# Instrucciones
**1)** Traduzca al inglés esta oración del fragmento sobre el tabú y Buenos Aires: «En cierta medida, en todo país, existe una provincia/falo.»
**2)** Según el fragmento sobre el tabú y Buenos Aires, ¿a quién se atribuye la cita acerca del hombre que ha infringido un tabú?
**3)** Prolongue el fragmento sobre el tabú y Buenos Aires a partir de su última oración.

# Fragmento del documento
+===+

9. El reaccionario, una vez que ha cimentado sus tabúes, reclama —mediante leyes, por ejemplo— que los hombres, a través de la ética de la obediencia, se ajusten a sus normas. Desistir a tal ética, a tales normas, equivale a barbarizarse: «el hombre que ha infringido un tabú, se hace tabú, a su vez, porque posee la facultad peligrosa de incitar a los demás a seguir su ejemplo» (Freud).

10. Por un lado, Buenos Aires, la inequívoca: la fálica, la matriarca castradora, la emuladora de Europa, la París latinoamericana. Por el otro, el resto: la turba inaudible, la multitud agónica, la proyección de su espectro, los que penan por sus residuos espirituales. En cierta medida, en todo país, existe una provincia/falo. En toda provincia una ciudad/falo. En toda ciudad un barrio/falo. Ad infinitum.

+===+

# Líneas de datos
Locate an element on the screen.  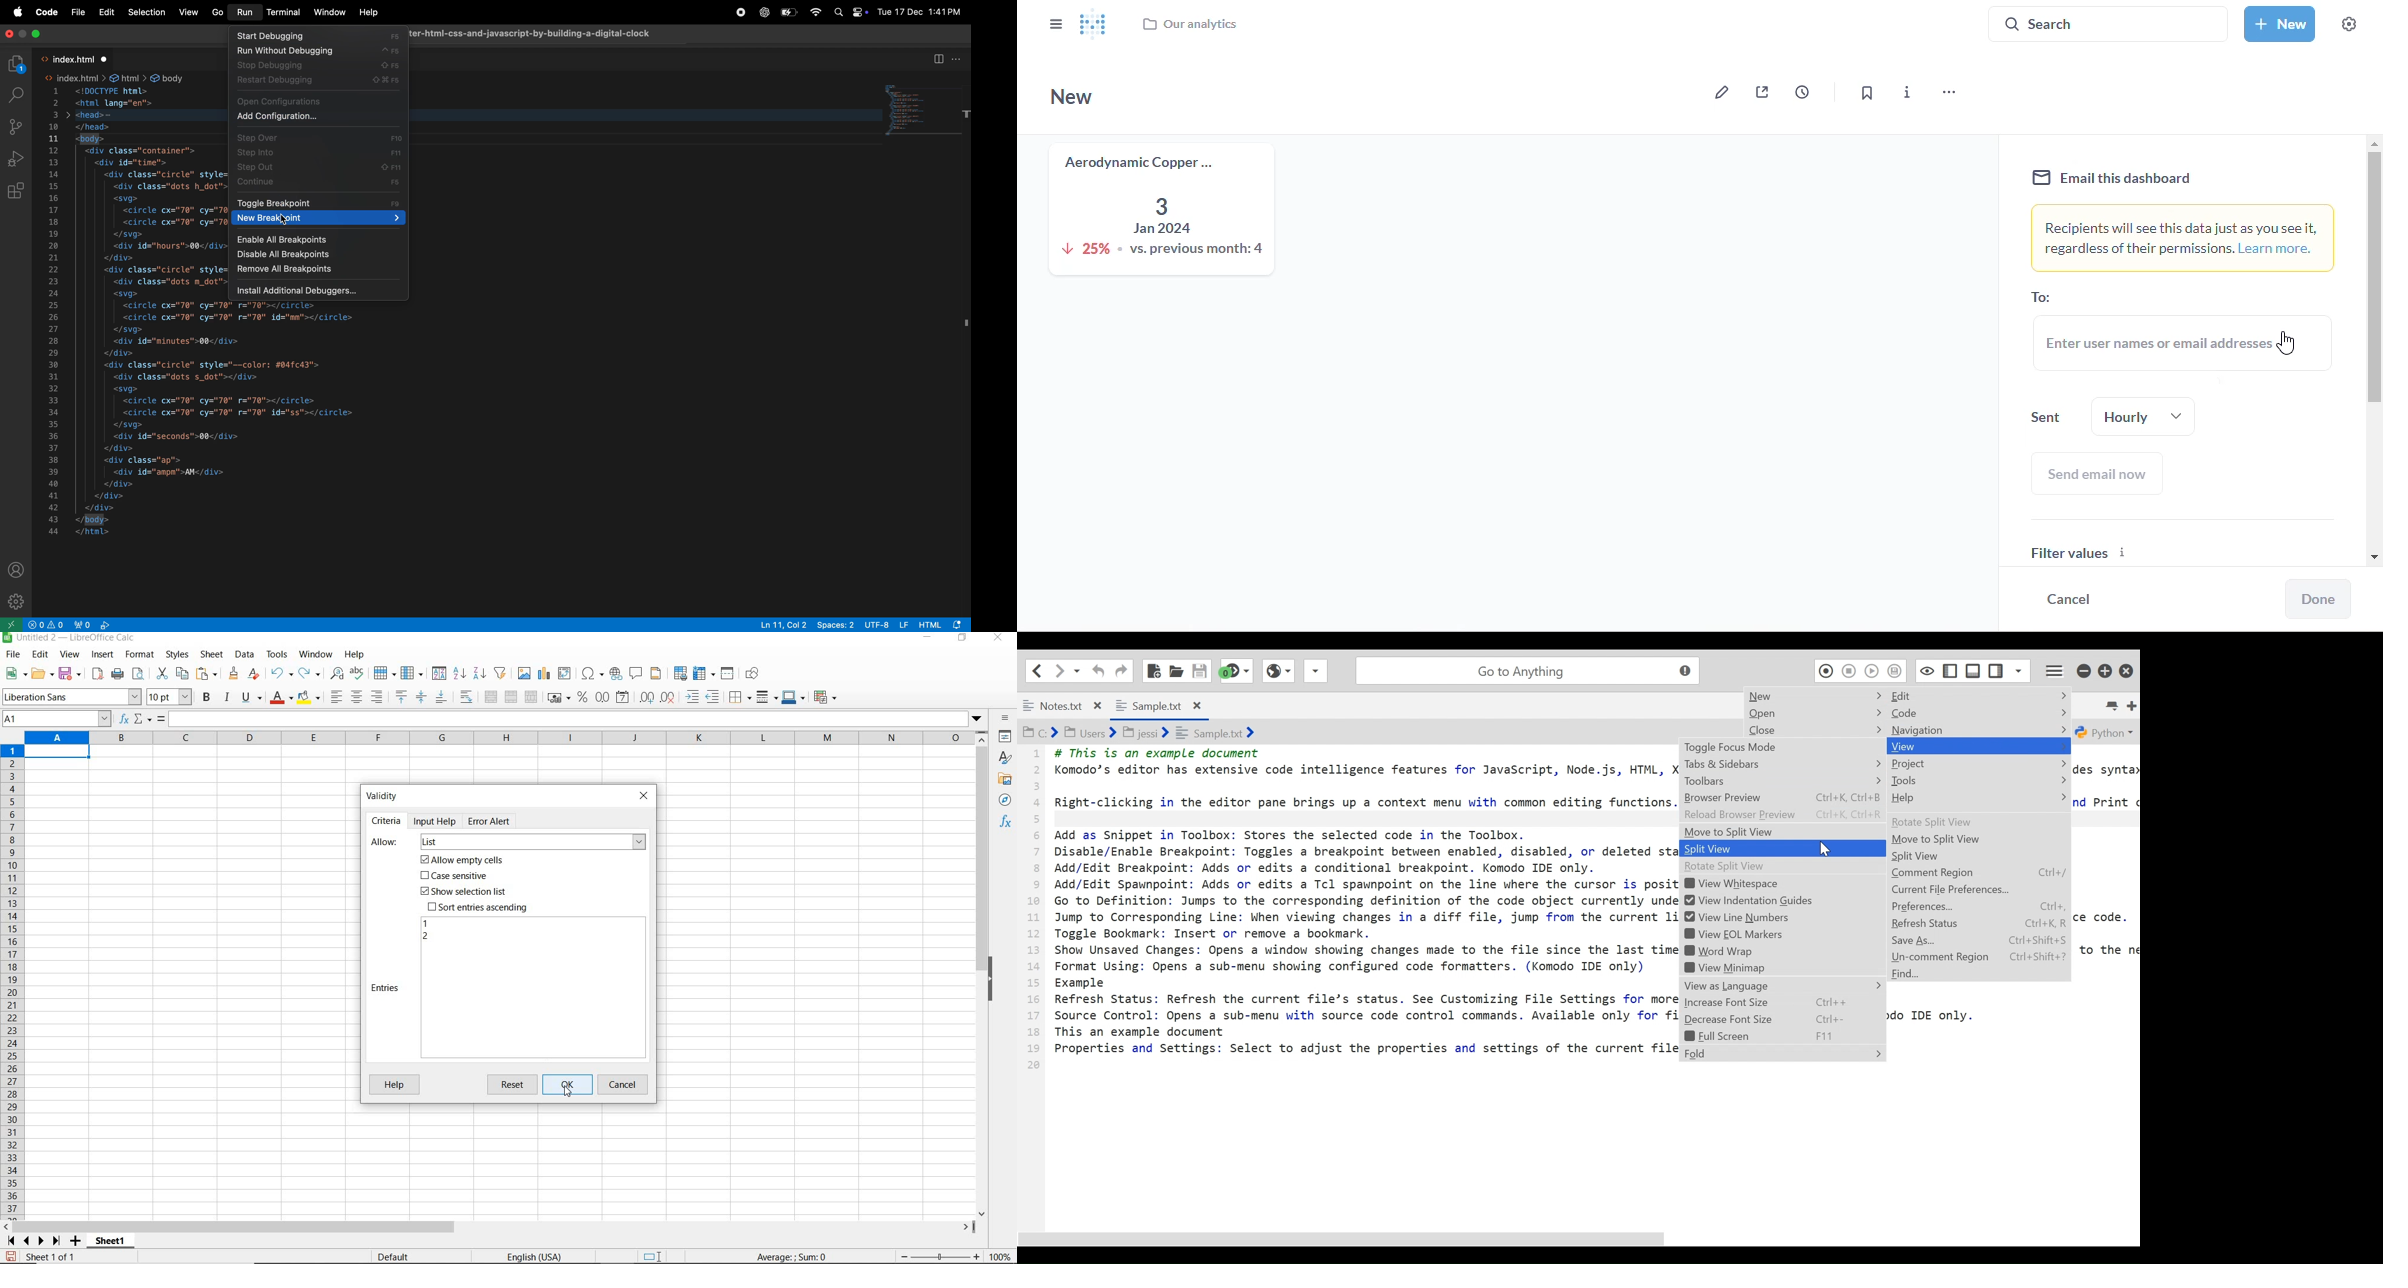
step over is located at coordinates (321, 137).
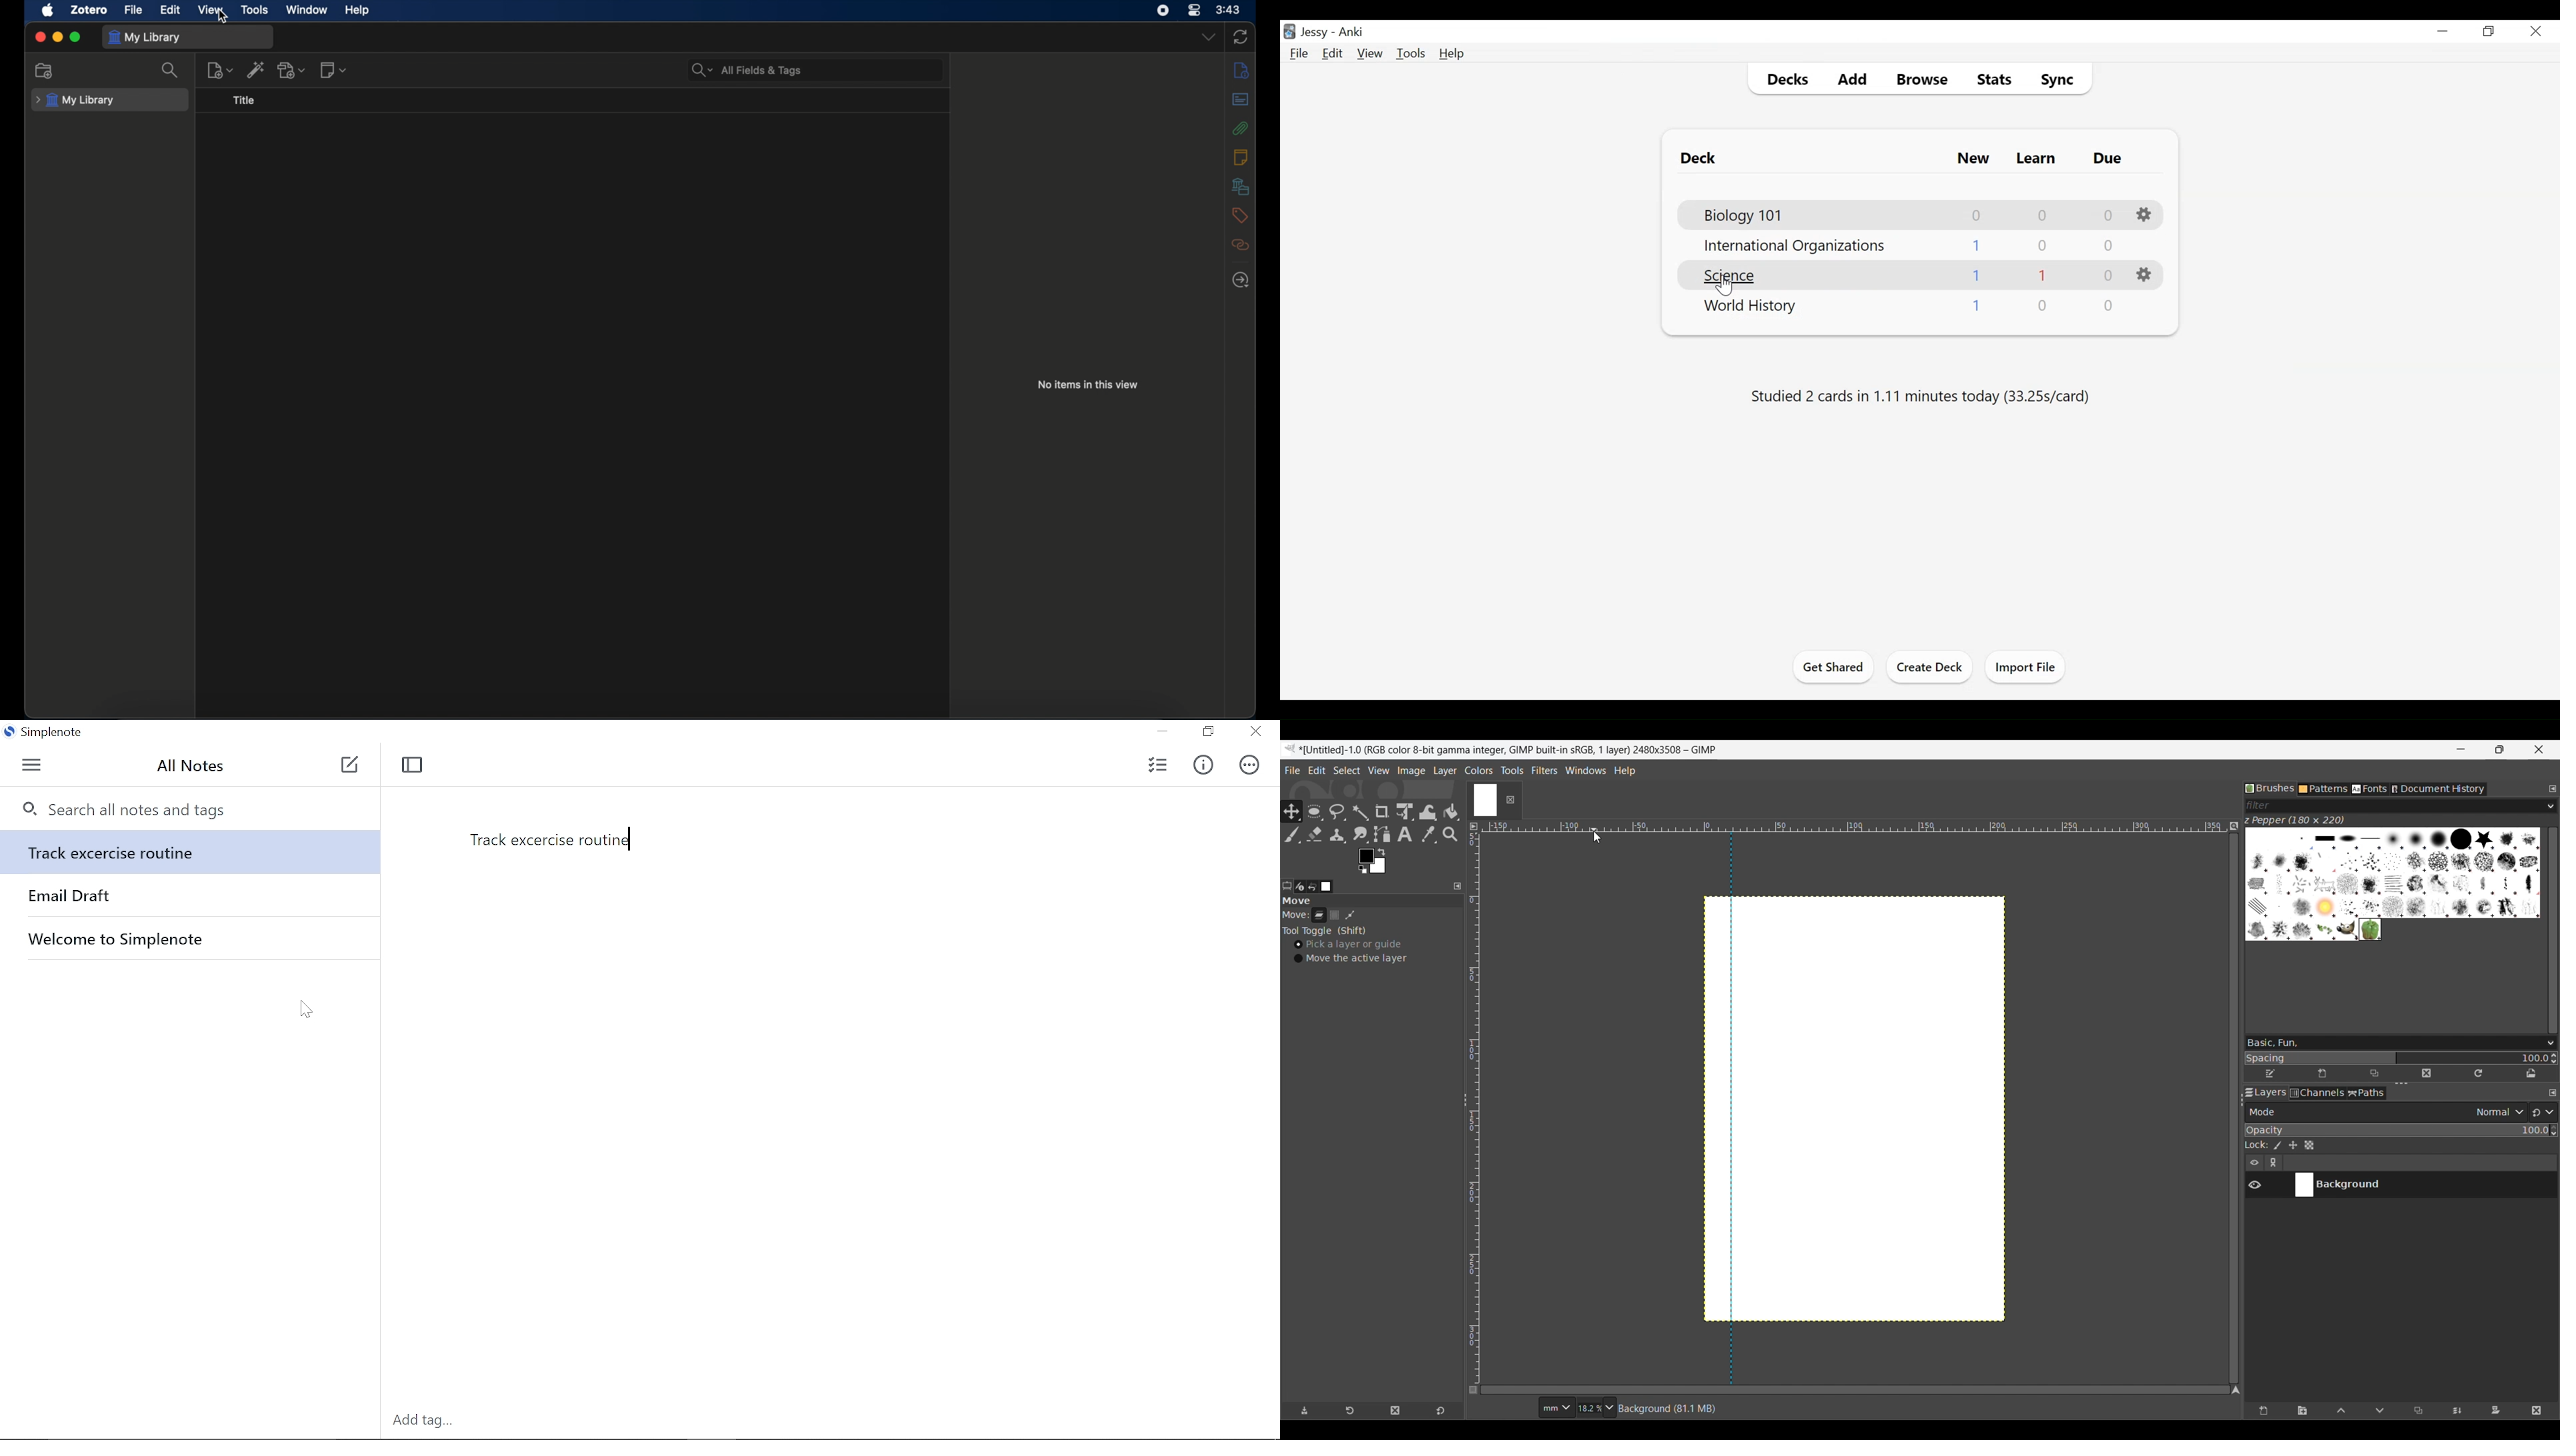  Describe the element at coordinates (1382, 811) in the screenshot. I see `Crop tool` at that location.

+===+

# Las respuestas
**1)** To a certain extent, in every country, there is a province/phallus.

**2)** A Freud.

**3)**
11. Nuestro capital cultural reposa bajo imperativos que nos fuerzan a emular un centro o una imagen todopoderosa: «Ahí [en París] —anota Sarmiento— está la piedra angular, el modelo de todos los bastardos edificios que se están levantando en América». Faustino, como un reaccionario actual, resueltamente sentencia: «¡Ah! Si tuviera cuarenta mil pesos nada más, ¡qué año me daba en París!». Los reaccionarios «viven suspirando por lo bien que se vive en otros países». (Roberto Sánchez). Cuanto más se enfatiza el centro (París), más se logra menoscabar su/nuestro complejo de inferioridad. «Nos conviene —dice Alberdi— bajo todo punto de vista encontrar confianza en esos proyecto europeos».

Parafraseando a Jean Paul Sartre, nos hemos dejado envenenar por una determinada representación que los otros tenían de nosotros y vivimos en el temor de que nuestros actos no coincidan con ella.

Podríamos decir entonces que nuestras conductas se encuentran sobredeterminadas desde el interior. Sobredeterminadas por las pesadillas de nuestros verdugos.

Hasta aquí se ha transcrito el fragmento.